--- Aplicar a leitura ---
- 1) Resuma em duas frases o texto sobre a consciência.
- 2) Prossiga o texto sobre a consciência a partir da sua última frase.
#### Excerto do documento
1. Está mais que provado que a história do mundo não se decide somente segundo os grandes acontecimentos. Ela depende também — e bastante — dos pequenos gestos.
São as atitudes que melhor definem os seres humanos. Ou não fosse a palavra da vida muito mais eloquente que a palavra dos lábios.
Daí que seja importante prestar atenção não apenas ao que aparece nas aberturas dos telejornais ou nas parangonas da imprensa.
É cada vez mais urgente atender ao que se passa na rua. Aliás, o que a comunicação social veicula não faz mais do que replicar o que se passa no coração do homem.
Neste capítulo, tenho para mim que a humanidade mudou mais nos últimos vinte anos do que nos anteriores duzentos.
2. Os comportamentos seguem um padrão diferente.
Podemos dizer que as grandes pautas, pegando na primeira grande trilogia de Gilles Lipotvetsky, configuram uma situação marcada pelo império do efémero, pelo crepúsculo do dever e pela era do vazio.
Não admira, pois, que o interesse desponte como o grande filão. Porventura, sempre terá sido assim. Mas é indiscutível que hoje, esta pulsão se torna muito mais notória.
As pessoas tendem a posicionar-se, no mais leve diálogo ou na maior discussão, em função do que pensam oferecer-lhes o mais elevado proveito.
Ouvem-se, hoje em dia, expressões repetidas com grande descontracção que, em tempos, nos fariam arrepiar por dentro e ruborizar por fora.
Há quem assuma em privado (ou em pequenos grupos) pensar uma coisa e exprimir outra coisa em público. Como é possível ferir a consciência?
É certo que há momentos em que nem tudo pode ser verbalizado. Penso, por exemplo, na comunicação de uma doença mortal.
Só que uma coisa são as excepções e outra coisa, muito diferente, é a regra.
3. Como é que se pode votar contra a consciência? Como é que se pode falar contra a consciência? Como é que, no fundo, se pode viver contra a consciência?
A consciência, disse o Concílio Vaticano II, é uma espécie de santuário. Trata-se de um santuário secreto onde o homem se encontra com Deus.
Em finais dos anos 60 do século passado, o então teólogo Joseph Ratzinger defendeu que seguir sempre a consciência deve estar acima de tudo. Até do próprio papa!
A consciência tem de ser, por isso, inviolável. Mas há que ter atenção à formação da consciência.
########
#### Dados fornecidos
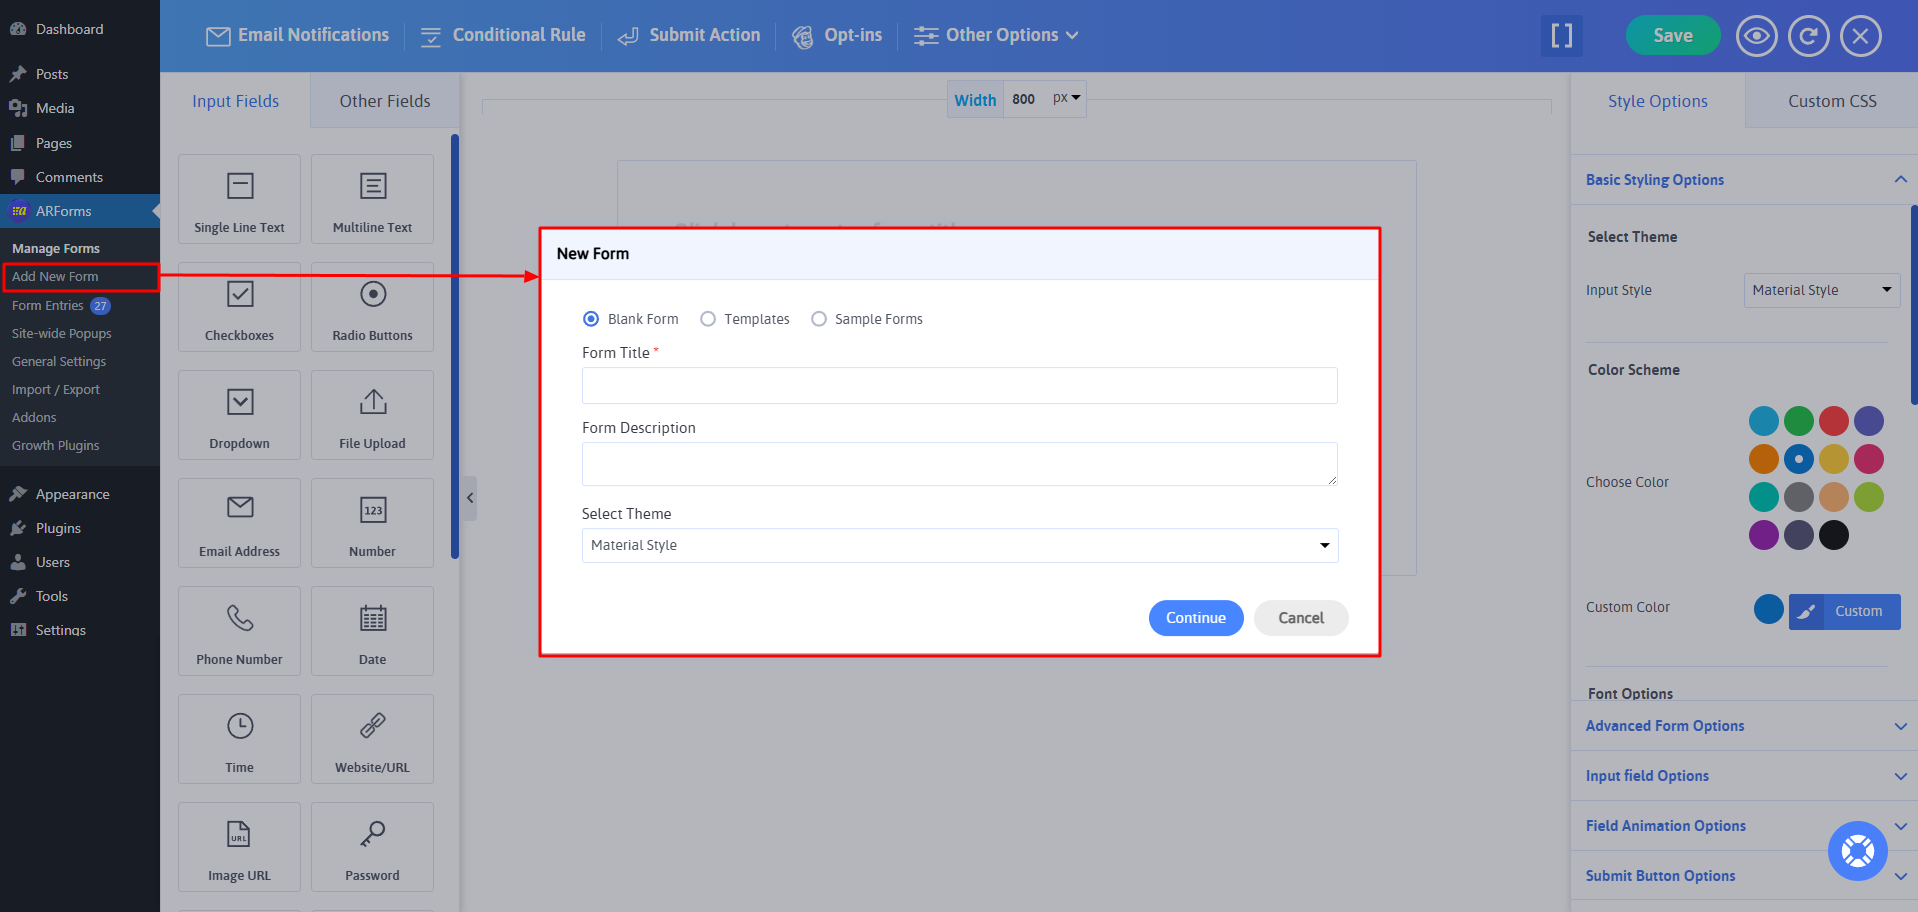Click the Continue button
1918x912 pixels.
click(1195, 618)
########
--- Respostas por item ---
- 1) O texto sustenta que a história do mundo depende também dos pequenos gestos e que hoje os comportamentos seguem um padrão marcado pelo império do efémero, pelo crepúsculo do dever e pela era do vazio, em que o interesse se torna o grande filão e há quem pense uma coisa em privado e exprima outra em público. Perante isso, recorda que o Concílio Vaticano II descreveu a consciência como um santuário secreto onde o homem se encontra com Deus e afirma que ela tem de ser inviolável, embora seja preciso atender à sua formação.

- 2)
Pela sua própria natureza (conhecer com), a consciência tem muito que ver com as nossas circunstâncias.
Temos de ter em conta que os actos mais vis são, muitas vezes, cometidos em nome da consciência. Há quem confunda o primado da consciência com o absoluto do eu.
A educação tem de começar, por isso, por ser educação da consciência.
4. Uma coisa, porém, é certa: mais do que apostar na lei é fundamental investir na formação da consciência.
Esta tem de estar habitada, antes de mais e acima de tudo, pela verdade e pela bondade.
É por isso que trair a consciência é não apenas ferir a relação com o próximo. É também atentar contra a própria a identidade.
Jesus nunca foi tão contundente como quando verberou a falsidade.
Como assinala Albert Nolan, «não havia nada que desagradasse mais a Jesus do que a hipocrisia. Jesus era verdadeiro, honesto, sincero e completamente transparente. O Seu olhar era límpido e conseguia detectar as mentiras e a falsidade do mundo que O rodeava».
É neste sentido que Jesus corporiza a experiência de alguém totalmente livre.
Obedecendo à voz da consciência, estamos a alicerçar a nossa liberdade.
Percebe-se, a esta luz, que Mahatma Gandhi tenha avisado: «Perderei a minha utilidade no dia em que abafar a voz da consciência em mim».
E entende-se também a sábia recomendação de Aristóteles: «Sê senhor da tua vontade e escravo da tua consciência».
Até porque quem aceita ser escravo da consciência descobre o fundamento da autêntica liberdade.
Haverá liberdade contra a voz da consciência?